Google has recently launched Google Health, a place where you can organize health information, keep it up to date and stay current with the latest health issues. We're happy to say that Google Health was built with the Google Web Toolkit, and pleased to have Samantha Lemonnier from the Health team share her experience using GWT.
Since many of you are faced with these same decisions, I thought it might be useful to share a synopsis of that first email thread I wrote to the GWT team titled "GWT, to use or not to use". In it I included a link to our mock as well as 4 key questions:
- Can we use GWT to accomplish all that was in the mock?
- How many browsers does GWT reliably support?
- Is i18n supported?
- How big is the GWT library that needs to be downloaded and how will it perform in the browser client?

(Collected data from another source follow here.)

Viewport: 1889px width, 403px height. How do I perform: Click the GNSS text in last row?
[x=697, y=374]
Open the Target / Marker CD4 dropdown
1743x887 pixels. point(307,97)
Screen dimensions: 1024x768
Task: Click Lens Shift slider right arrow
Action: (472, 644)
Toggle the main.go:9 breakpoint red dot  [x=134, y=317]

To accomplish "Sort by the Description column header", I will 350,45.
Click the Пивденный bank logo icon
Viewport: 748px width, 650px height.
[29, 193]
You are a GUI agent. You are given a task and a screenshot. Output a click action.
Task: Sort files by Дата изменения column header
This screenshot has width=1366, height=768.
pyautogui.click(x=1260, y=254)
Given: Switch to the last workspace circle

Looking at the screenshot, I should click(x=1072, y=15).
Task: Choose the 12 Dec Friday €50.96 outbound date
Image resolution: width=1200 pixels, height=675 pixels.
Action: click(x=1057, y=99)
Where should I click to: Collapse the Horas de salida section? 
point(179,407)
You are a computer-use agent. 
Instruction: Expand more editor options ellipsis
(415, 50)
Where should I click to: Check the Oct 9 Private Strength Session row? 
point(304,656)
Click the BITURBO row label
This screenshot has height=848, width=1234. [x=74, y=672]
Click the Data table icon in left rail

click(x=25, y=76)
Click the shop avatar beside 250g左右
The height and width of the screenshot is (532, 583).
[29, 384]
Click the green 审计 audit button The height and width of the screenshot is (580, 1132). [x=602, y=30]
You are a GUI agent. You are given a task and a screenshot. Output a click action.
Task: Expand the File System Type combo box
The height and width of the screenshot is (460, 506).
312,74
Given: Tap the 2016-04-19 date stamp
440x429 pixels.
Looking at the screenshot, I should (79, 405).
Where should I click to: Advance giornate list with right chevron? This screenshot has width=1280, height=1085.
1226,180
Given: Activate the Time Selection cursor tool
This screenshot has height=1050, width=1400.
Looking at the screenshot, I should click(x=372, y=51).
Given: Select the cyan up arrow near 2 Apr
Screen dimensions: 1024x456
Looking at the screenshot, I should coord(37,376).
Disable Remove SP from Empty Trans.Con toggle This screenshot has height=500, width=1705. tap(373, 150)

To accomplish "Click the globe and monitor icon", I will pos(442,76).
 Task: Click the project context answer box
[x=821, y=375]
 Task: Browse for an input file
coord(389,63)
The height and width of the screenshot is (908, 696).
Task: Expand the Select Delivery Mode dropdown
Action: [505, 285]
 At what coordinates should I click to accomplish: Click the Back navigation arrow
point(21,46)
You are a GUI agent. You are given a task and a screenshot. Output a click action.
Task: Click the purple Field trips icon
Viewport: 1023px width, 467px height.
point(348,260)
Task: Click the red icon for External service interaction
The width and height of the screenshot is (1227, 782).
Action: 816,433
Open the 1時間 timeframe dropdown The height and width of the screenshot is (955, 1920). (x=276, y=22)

Scott Blum from the GWT team responded that "in general anything you can do in HTML, you can do with GWT". Joel Webber, one of the founders of GWT, added "Looking at the your mocks... it appears as though you would want to fetch lots of information from the server during the course of interaction with the user, and to update both the form on the left and the results on the right interactively. I think GWT would be an excellent way to do this". To get a better feel for what GWT development meant, I created a sample project to test the waters. After exploring the widget library, I was able to build a functional prototype quickly. I tried a bunch of different widgets and found that they are easy to use and extend. The RPC calls were straightforward as well, and tied into the Servlet framework nicely. I was very pleased with the result of the prototyping.
Scott also confirmed browser support for "Recent versions of Opera, Safari, and Mozilla/Firefox; IE6+", which was satisfactory for us.
At the time, the i18n support was still in the works, but we were assured that it would arrive very soon. We were a little bit worried about how hard it would be but we were pleasantly surprised to learn that the implementation was really simple. All we had to do is to inherit the i18n package, create the constant and message classes along with their associated property files for all the strings, messages that need to be externalized.
Finally, after receiving convincing arguments and techniques for creating a custom-cut Google Data library, the choice for which technology to use to bring Google Health to production was obvious, and the rest is history. My sample GWT project became the launch pad for the Google Health client infrastructure.